WORK INSTRUCTIONS
List each line of the records that contains the string "This", treating uppercase and lowercase as different.

DATA PROVIDED
⁂
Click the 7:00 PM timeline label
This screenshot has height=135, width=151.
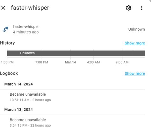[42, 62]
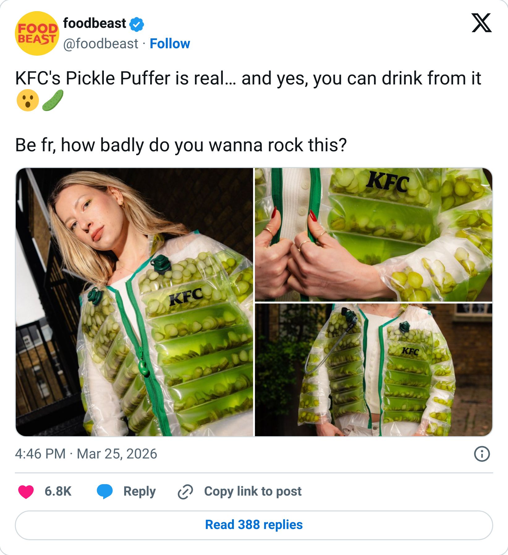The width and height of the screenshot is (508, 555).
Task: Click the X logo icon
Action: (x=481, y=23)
⁂
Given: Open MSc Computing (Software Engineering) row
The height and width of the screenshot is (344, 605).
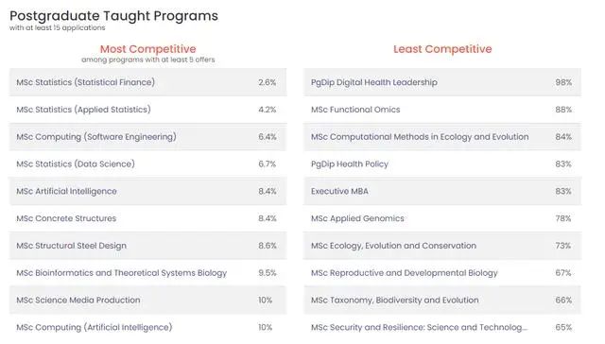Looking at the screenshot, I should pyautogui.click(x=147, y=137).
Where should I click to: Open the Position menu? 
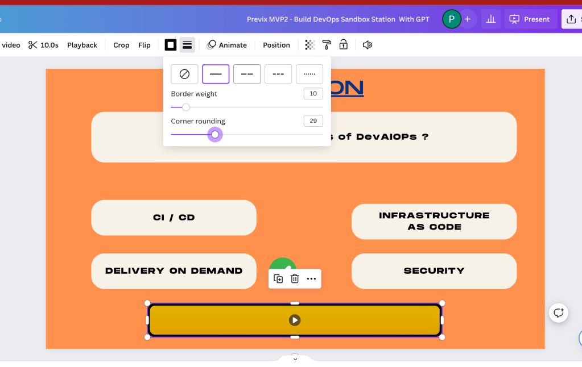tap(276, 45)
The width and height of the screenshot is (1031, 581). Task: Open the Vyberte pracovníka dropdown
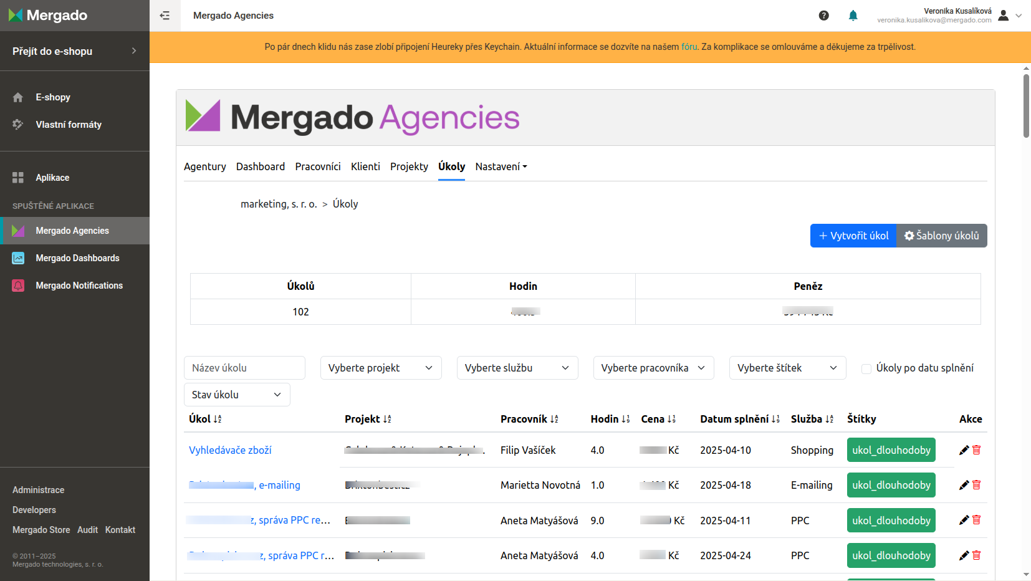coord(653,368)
⁂
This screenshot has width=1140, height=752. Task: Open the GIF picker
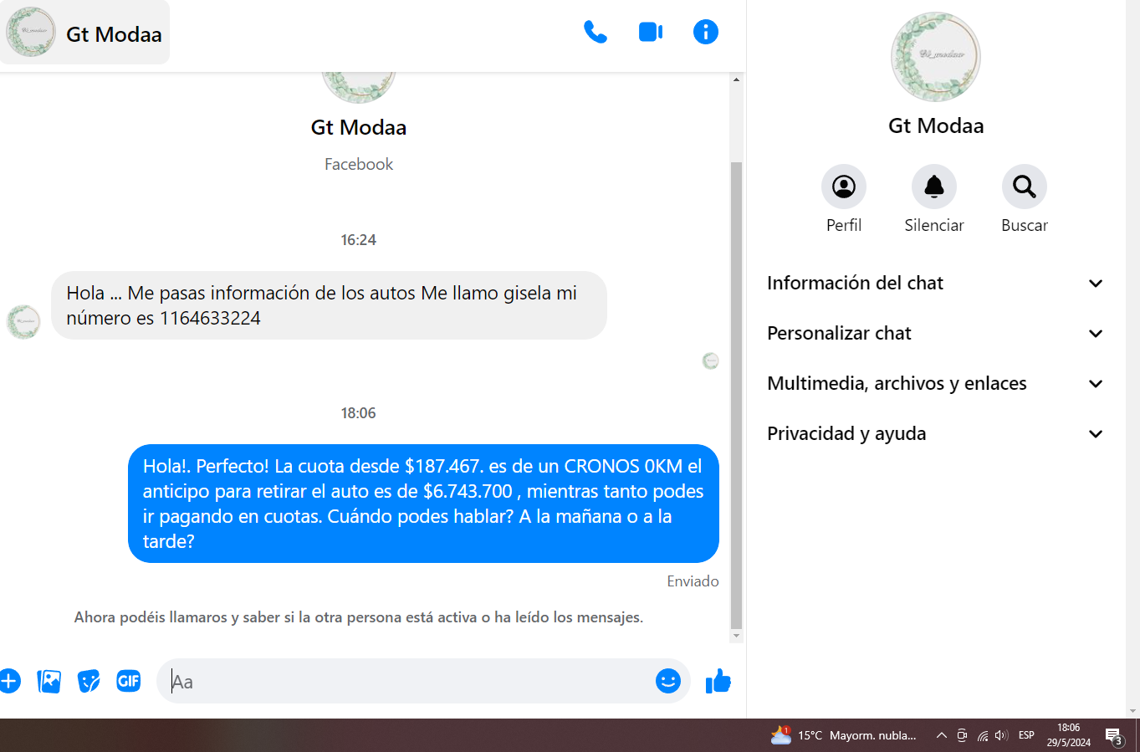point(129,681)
⁂
RESULT
This screenshot has height=135, width=151.
This screenshot has width=1140, height=752. Task: Open the GIF picker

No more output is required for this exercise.